Rodolphe Töpffer

Voyages et aventures du Docteur Festus

1840

Voyages et aventures du dr. Festu – première page

Ecrivain et dessinateur genevois, Rodolphe Töpffer (1799-1846) s’emploie à illustrer un exemplaire de cet étrange roman publié en 1840.

Le volume de la Bodmeriana montre comment l’auteur, lecteur de lui-même, tire profit de chaque espace blanc sur la page : des vignettes expressives viennent compléter une prose résolument picaresque.

Töpffer insère des croquis dans les espaces blancs séparant les chapitres, ainsi qu’à la fin des six livres.

L’illustration manuscrite s’accommode à la disposition typographique de la page imprimée.

Voyez par exemple comment la première ligne du titre («Voyages et aventures ») sert à Töpffer de point d’appui pour ce personnage pensif, et semble-t-il, en robe de chambre : prélude des infortunes loufoques et dérisoires d’un maire qui changera maintes fois d’habit et succombera presque à la mélancolie.

Grand admirateur de Laurence Sterne et de son Tristram Shandy, Töpffer imagine à travers ce roman curieux et déconcertant une cascade d’embrouilles comiques, de syllogismes absurdes et de découvertes pseudo-scientifiques.

Le Dr. Festus, dont l’allure ressemble à celle du Dr.

Syntax, héros du caricaturiste anglais Thomas Rowlandson, part pour son « grand voyage d’instruction » : chemin faisant, il se retrouve en robe de chambre, se fait projeter dans l’espace par les ailes d’un moulin à vent et traverse les nuages chevauchant un télescope.

Pot de chambre

Töpffer s’amuse à reprendre des scènes impudiques, autrefois écartées.

Voici comment le Dr. Festus, ayant malencontreusement éteint sa bougie, renverse par mégarde le pot de chambre d’une Milady.

En fait, cette scène faisait partie d’une première version du roman, prête dès 1833.

Goethe en avait, semble-t-il, admiré des dessins préparatoires (celui-ci découvre Töpffer pratiquement en même temps que les illustrations de Delacroix pour son Faust ).

Mais les amis genevois de Töpffer déconseillent à celui-ci de diffuser la version de 1833, en raison du caractère passablement « gaulois » de certains épisodes, comme celui-ci.

Si Töpffer le retire en effet de la version imprimée de 1840, il s’amuse à le remettre, sous forme de croquis manuscrit – souvenons nous qu’il s’agit d’un exemplaire destiné à un usage privé.

La malle de voyage

Toujours sans bougie, le Dr.

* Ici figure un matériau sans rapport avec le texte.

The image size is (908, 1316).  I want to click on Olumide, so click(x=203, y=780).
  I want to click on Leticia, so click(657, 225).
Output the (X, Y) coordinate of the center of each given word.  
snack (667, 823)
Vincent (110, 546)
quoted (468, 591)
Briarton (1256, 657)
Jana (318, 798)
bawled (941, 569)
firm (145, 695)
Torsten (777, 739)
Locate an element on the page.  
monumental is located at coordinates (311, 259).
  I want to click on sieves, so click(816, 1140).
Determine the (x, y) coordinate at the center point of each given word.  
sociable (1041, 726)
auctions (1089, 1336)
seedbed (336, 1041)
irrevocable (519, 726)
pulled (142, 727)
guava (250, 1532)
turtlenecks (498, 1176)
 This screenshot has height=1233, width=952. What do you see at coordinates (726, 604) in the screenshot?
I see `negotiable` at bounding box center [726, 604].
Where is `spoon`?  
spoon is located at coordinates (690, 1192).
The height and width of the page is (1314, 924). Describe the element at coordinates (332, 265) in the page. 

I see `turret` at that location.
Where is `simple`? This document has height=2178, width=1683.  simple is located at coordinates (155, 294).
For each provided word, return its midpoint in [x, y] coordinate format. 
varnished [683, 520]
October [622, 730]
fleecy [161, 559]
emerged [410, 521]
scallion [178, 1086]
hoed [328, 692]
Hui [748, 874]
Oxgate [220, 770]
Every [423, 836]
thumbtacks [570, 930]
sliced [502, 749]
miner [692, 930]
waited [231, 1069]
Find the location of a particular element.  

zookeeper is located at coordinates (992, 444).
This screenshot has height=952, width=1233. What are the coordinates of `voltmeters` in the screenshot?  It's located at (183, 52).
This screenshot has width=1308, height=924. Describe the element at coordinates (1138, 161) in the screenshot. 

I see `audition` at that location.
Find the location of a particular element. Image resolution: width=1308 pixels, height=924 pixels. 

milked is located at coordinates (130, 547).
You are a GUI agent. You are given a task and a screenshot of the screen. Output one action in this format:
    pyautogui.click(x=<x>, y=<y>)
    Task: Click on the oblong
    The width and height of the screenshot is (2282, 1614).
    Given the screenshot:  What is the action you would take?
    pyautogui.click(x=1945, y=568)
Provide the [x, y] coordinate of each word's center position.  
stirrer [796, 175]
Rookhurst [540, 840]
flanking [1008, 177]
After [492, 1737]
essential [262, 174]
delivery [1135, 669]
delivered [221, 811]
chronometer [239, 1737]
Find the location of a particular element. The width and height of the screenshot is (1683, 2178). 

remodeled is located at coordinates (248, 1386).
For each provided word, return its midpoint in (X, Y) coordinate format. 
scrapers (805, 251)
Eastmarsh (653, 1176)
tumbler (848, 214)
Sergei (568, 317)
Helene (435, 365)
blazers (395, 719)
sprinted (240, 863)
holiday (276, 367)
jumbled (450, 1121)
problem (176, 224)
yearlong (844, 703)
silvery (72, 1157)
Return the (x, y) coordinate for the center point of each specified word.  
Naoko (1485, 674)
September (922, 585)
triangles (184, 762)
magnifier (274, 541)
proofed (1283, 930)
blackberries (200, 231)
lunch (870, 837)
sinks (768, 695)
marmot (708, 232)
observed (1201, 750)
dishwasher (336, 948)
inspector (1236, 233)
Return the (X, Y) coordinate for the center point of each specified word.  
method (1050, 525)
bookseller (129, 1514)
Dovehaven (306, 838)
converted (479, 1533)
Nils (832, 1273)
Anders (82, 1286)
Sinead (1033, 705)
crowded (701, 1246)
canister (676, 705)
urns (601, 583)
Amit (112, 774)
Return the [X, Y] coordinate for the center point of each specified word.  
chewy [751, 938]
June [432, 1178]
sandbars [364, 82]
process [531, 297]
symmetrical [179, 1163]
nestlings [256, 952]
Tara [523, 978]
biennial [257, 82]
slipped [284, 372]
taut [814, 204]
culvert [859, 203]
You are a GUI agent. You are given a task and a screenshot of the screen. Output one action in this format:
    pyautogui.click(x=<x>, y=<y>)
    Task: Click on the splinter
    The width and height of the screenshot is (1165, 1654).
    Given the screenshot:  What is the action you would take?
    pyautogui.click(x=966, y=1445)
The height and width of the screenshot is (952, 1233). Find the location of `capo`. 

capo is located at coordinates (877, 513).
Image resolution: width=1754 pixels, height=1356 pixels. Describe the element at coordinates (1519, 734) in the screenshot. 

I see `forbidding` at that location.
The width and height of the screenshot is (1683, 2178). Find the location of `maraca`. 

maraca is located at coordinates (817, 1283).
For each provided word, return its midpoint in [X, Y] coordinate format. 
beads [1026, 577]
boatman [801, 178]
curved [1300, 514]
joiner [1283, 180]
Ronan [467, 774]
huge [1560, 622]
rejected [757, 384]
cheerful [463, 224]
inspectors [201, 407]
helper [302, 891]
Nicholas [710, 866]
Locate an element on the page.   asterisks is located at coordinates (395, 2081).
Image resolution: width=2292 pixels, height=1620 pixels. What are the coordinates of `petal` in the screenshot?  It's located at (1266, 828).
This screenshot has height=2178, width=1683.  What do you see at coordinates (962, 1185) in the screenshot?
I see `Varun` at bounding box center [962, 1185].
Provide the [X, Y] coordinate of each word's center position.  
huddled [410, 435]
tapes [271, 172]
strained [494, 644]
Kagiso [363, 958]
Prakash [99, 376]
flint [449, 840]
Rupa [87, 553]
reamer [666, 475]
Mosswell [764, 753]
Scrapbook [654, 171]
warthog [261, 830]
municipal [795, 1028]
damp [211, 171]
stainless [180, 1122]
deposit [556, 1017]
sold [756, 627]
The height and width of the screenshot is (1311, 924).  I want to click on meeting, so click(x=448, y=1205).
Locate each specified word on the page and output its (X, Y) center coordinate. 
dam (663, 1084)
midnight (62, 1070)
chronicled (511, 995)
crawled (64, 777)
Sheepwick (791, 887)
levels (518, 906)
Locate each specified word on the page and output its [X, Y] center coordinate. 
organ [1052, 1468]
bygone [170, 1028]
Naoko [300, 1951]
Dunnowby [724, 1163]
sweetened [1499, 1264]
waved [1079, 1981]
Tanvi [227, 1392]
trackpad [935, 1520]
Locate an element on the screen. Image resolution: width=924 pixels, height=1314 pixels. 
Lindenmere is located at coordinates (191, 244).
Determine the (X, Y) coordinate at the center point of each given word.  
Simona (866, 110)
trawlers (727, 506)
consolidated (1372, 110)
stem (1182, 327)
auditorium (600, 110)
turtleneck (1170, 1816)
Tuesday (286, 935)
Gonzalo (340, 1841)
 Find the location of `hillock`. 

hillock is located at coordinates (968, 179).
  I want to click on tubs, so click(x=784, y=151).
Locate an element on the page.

Festus finit son périple nocturne dans une malle de voyage qu’il prend pour un lit – c’est la valise de Milady.

Regardez le profil du docteur endormi au milieu des habits de l’Anglaise; il est en paix, tel un pape qui repose pour l’éternité… Que vient donc faire, au milieu de l’image, cette cheville dangereusement dénudée ? Elle n’a rien de licencieux.

Retournant à son lit, Milady marche sur la poitrine du docteur et trouble horriblement les rêves à caractère métaphysique de ce grand explorateur : « Milady (…) mit le pied dans la malle pour remonter sur son lit, et aussitôt le docteur Festus entra en cauchemar (…) Aussi, comme il était à rêver paisiblement que, couché dans un pré, il voyait sur la croupe de son mulet la formule du Binome, tout-à-coup il rêva de plus qu’un énorme syllogisme, sous la figure d’un taureau à qui on avait bandé les yeux, lui labourait les côtes à coups de sabot, pour lui imposer une conviction absurde au sujet dudit Binome ».